Content starts

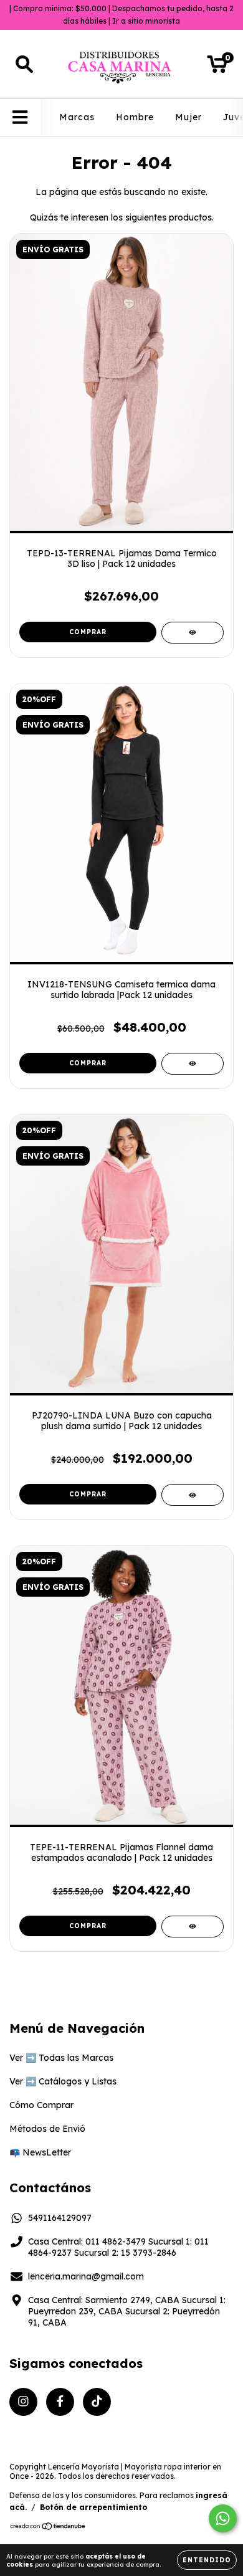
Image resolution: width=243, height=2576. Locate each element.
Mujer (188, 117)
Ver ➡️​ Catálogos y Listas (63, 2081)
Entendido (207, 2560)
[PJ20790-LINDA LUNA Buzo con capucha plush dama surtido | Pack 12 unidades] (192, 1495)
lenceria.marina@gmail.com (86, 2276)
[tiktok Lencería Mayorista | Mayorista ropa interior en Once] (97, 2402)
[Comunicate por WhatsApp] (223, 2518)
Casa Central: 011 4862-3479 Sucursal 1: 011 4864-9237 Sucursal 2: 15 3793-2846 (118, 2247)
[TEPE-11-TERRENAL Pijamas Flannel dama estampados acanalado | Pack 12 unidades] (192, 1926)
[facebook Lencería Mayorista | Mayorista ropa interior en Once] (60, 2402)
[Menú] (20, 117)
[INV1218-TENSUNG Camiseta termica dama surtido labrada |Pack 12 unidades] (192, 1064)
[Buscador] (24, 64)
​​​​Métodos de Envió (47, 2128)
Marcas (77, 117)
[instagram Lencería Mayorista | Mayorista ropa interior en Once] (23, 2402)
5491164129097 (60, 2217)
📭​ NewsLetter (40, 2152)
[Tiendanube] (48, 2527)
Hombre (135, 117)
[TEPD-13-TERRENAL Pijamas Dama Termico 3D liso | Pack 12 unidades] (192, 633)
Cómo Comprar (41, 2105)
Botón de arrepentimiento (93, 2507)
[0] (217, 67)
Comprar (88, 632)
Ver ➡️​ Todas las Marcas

Content ends

* **ACTIVITY**
Word for word, print all of the data; skip the pictures.

* **OUTPUT OF THE EXERCISE**
Image resolution: width=243, height=2576. Locate each element.
Mujer (188, 117)
Ver ➡️​ Catálogos y Listas (63, 2081)
Entendido (207, 2560)
[PJ20790-LINDA LUNA Buzo con capucha plush dama surtido | Pack 12 unidades] (192, 1495)
lenceria.marina@gmail.com (86, 2276)
[tiktok Lencería Mayorista | Mayorista ropa interior en Once] (97, 2402)
[Comunicate por WhatsApp] (223, 2518)
Casa Central: 011 4862-3479 Sucursal 1: 011 4864-9237 Sucursal 2: 15 3793-2846 (118, 2247)
[TEPE-11-TERRENAL Pijamas Flannel dama estampados acanalado | Pack 12 unidades] (192, 1926)
[facebook Lencería Mayorista | Mayorista ropa interior en Once] (60, 2402)
[Menú] (20, 117)
[INV1218-TENSUNG Camiseta termica dama surtido labrada |Pack 12 unidades] (192, 1064)
[Buscador] (24, 64)
​​​​Métodos de Envió (47, 2128)
Marcas (77, 117)
[instagram Lencería Mayorista | Mayorista ropa interior en Once] (23, 2402)
5491164129097 (60, 2217)
📭​ NewsLetter (40, 2152)
[Tiendanube] (48, 2527)
Hombre (135, 117)
[TEPD-13-TERRENAL Pijamas Dama Termico 3D liso | Pack 12 unidades] (192, 633)
Cómo Comprar (41, 2105)
Botón de arrepentimiento (93, 2507)
[0] (217, 67)
Comprar (88, 632)
Ver ➡️​ Todas las Marcas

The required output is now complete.